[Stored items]
- Opening Delimiter -

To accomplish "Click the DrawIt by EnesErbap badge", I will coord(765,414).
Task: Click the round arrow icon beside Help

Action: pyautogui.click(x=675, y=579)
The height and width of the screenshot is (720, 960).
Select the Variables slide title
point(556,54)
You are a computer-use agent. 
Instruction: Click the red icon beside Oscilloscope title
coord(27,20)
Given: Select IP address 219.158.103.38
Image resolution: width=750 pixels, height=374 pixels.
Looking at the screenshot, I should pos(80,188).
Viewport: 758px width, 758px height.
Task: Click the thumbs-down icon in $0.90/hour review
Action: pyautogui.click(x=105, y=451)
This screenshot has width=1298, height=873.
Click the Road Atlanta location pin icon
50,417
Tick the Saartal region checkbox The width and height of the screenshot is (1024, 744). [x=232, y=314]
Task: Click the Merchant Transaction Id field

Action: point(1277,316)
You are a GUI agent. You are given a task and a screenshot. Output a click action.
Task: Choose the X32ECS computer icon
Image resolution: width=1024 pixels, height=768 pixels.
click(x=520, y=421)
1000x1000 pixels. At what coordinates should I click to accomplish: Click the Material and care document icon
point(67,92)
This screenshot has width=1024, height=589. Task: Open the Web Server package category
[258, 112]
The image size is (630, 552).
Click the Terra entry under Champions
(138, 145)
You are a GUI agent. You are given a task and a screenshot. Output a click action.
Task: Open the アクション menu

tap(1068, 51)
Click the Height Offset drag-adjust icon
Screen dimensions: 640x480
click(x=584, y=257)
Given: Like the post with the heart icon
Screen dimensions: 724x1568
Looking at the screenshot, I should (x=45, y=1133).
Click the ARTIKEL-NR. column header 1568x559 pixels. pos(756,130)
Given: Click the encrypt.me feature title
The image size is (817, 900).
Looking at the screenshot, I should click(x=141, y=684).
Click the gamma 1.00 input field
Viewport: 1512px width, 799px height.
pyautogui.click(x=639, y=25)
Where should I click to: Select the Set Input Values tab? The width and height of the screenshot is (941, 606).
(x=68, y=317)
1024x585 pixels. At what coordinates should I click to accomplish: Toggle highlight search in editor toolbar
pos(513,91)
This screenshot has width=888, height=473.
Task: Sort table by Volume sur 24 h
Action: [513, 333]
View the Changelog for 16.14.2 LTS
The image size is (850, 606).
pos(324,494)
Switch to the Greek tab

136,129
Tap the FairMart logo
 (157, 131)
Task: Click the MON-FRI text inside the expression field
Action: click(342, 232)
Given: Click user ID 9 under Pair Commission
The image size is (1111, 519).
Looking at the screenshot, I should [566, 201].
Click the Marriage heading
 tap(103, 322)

- Closing Delimiter -

(TASK STATEMENT) Set down every entry exactly as it appears.

(ANSWER)
To accomplish "Click the DrawIt by EnesErbap badge", I will coord(765,414).
Task: Click the round arrow icon beside Help

Action: pyautogui.click(x=675, y=579)
The height and width of the screenshot is (720, 960).
Select the Variables slide title
point(556,54)
You are a computer-use agent. 
Instruction: Click the red icon beside Oscilloscope title
coord(27,20)
Given: Select IP address 219.158.103.38
Image resolution: width=750 pixels, height=374 pixels.
Looking at the screenshot, I should pos(80,188).
Viewport: 758px width, 758px height.
Task: Click the thumbs-down icon in $0.90/hour review
Action: pyautogui.click(x=105, y=451)
This screenshot has width=1298, height=873.
Click the Road Atlanta location pin icon
50,417
Tick the Saartal region checkbox The width and height of the screenshot is (1024, 744). [x=232, y=314]
Task: Click the Merchant Transaction Id field

Action: point(1277,316)
You are a GUI agent. You are given a task and a screenshot. Output a click action.
Task: Choose the X32ECS computer icon
Image resolution: width=1024 pixels, height=768 pixels.
click(x=520, y=421)
1000x1000 pixels. At what coordinates should I click to accomplish: Click the Material and care document icon
point(67,92)
This screenshot has width=1024, height=589. Task: Open the Web Server package category
[258, 112]
The image size is (630, 552).
Click the Terra entry under Champions
(138, 145)
You are a GUI agent. You are given a task and a screenshot. Output a click action.
Task: Open the アクション menu

tap(1068, 51)
Click the Height Offset drag-adjust icon
Screen dimensions: 640x480
click(x=584, y=257)
Given: Like the post with the heart icon
Screen dimensions: 724x1568
Looking at the screenshot, I should (x=45, y=1133).
Click the ARTIKEL-NR. column header 1568x559 pixels. pos(756,130)
Given: Click the encrypt.me feature title
The image size is (817, 900).
Looking at the screenshot, I should click(x=141, y=684).
Click the gamma 1.00 input field
Viewport: 1512px width, 799px height.
pyautogui.click(x=639, y=25)
Where should I click to: Select the Set Input Values tab? The width and height of the screenshot is (941, 606).
(x=68, y=317)
1024x585 pixels. At what coordinates should I click to accomplish: Toggle highlight search in editor toolbar
pos(513,91)
This screenshot has width=888, height=473.
Task: Sort table by Volume sur 24 h
Action: [513, 333]
View the Changelog for 16.14.2 LTS
The image size is (850, 606).
pos(324,494)
Switch to the Greek tab

136,129
Tap the FairMart logo
 (157, 131)
Task: Click the MON-FRI text inside the expression field
Action: click(342, 232)
Given: Click user ID 9 under Pair Commission
The image size is (1111, 519).
Looking at the screenshot, I should [566, 201].
Click the Marriage heading
 tap(103, 322)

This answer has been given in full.